**Do this:** Copy out the rows verbatim, beginning with the line that contains "624x441 pixels. At" and ending with the line that contains "I will coord(102,94).", including both of those lines.

**Available data:**
════════════════════
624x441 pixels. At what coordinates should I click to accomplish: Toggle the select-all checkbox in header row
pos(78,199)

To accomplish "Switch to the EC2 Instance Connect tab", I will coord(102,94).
════════════════════
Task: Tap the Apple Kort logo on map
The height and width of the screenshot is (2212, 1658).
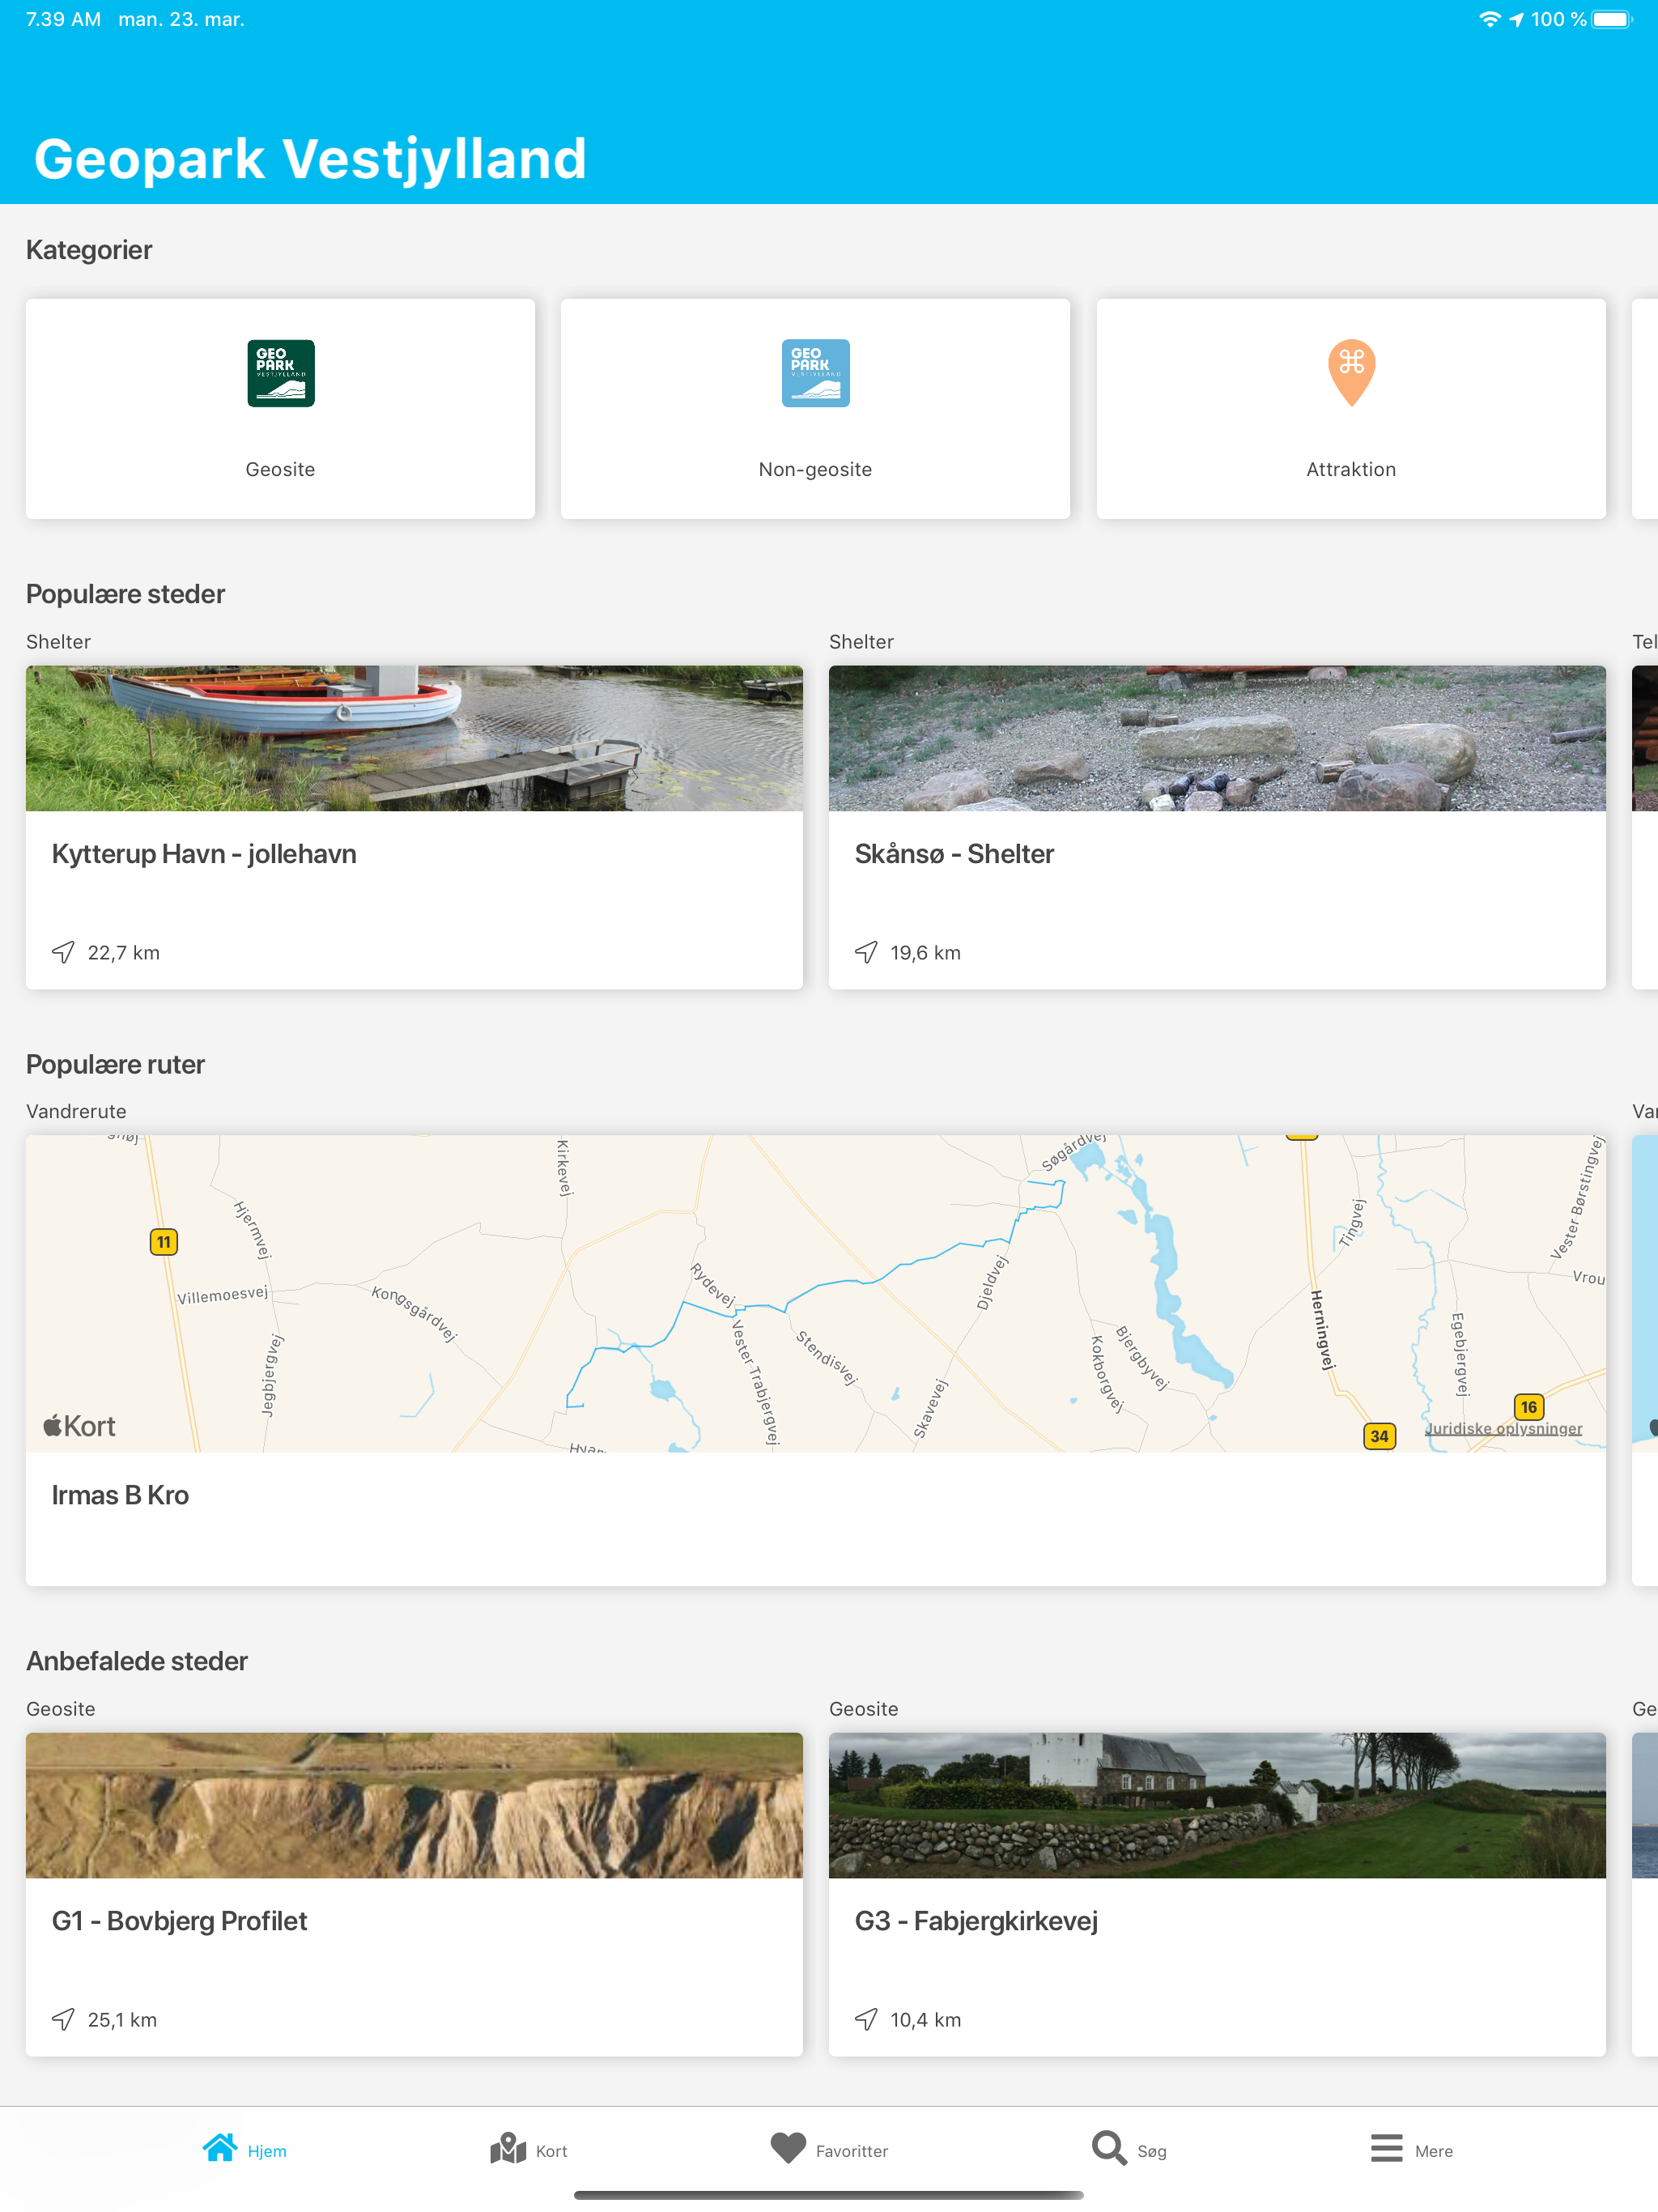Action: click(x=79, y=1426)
════════════════════
**Task solution:**
624x441 pixels. At what coordinates should I click to accomplish: Toggle the select-all checkbox in header row
pos(78,199)

To accomplish "Switch to the EC2 Instance Connect tab", I will coord(102,94).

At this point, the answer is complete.